Text: Acts 10:34-43
Professor James Thompson says that the conversion of Cornelius, the story we hear a small portion of this morning, is the pivotal text in the pair of books written by Luke – the Gospel of Luke and the book of Acts. In the story, a Roman leader receives the gift of the Holy Spirit, and is baptized along with his household. It’s safe to say that this story changed the course of the early Christian movement, opening the practice of faith in Jesus to those who were not Jewish.
There are two related concepts that are important for us as we strive to understand this story and what it means for us. The first is that God shows no partiality because people from every nation who fear God and do what is right are acceptable to God. The second is that this good news about who is welcome came through Jesus, who preached peace.

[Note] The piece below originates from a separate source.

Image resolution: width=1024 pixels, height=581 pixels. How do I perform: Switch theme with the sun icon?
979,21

This morning, we’ll start by looking at the whole story of Cornelius, since we pick it up in the middle! Then, after know the whole story, we’ll explore these two phrases and what they mean for us today.
Cornelius was a Roman Centurion, responsible for a group of 100 Roman soldiers. We are told at the start of his story that he feared God, gave alms, and prayed constantly. One afternoon, while praying, he had a vision and was told to send for Peter, who was in Joppa. The following day, while he was praying, Peter also had a vision. In it, he saw a sheet filled with animals considered to be unclean, being lowered from heaven. A voice told him to take and eat. After he protested, the voice repeated itself. After a repeated protestation, Peter head the voice of God say, "Nothing I make is unclean."

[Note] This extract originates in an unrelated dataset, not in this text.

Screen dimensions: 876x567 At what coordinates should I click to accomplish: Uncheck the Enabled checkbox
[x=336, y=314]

At that moment, there was a knock on the door. The Cornelius' servants were there to bring him to Cornelius. When they arrived in Caesarea, at Cornelius' home, Peter said, “You yourselves know that it is unlawful for a Jew to associate with or to visit a Gentile; but God has shown me that I should not call anyone profane or unclean. So when I was sent for, I came without objection. Now may I ask why you sent for me?” Cornelius told Peter about his vision. Peter responded with the passage that we heard this morning. At the conclusion of his speech, the Holy Spirit entered the room and landed on Cornelius and his household. Peter then called for the Gentiles to be baptized.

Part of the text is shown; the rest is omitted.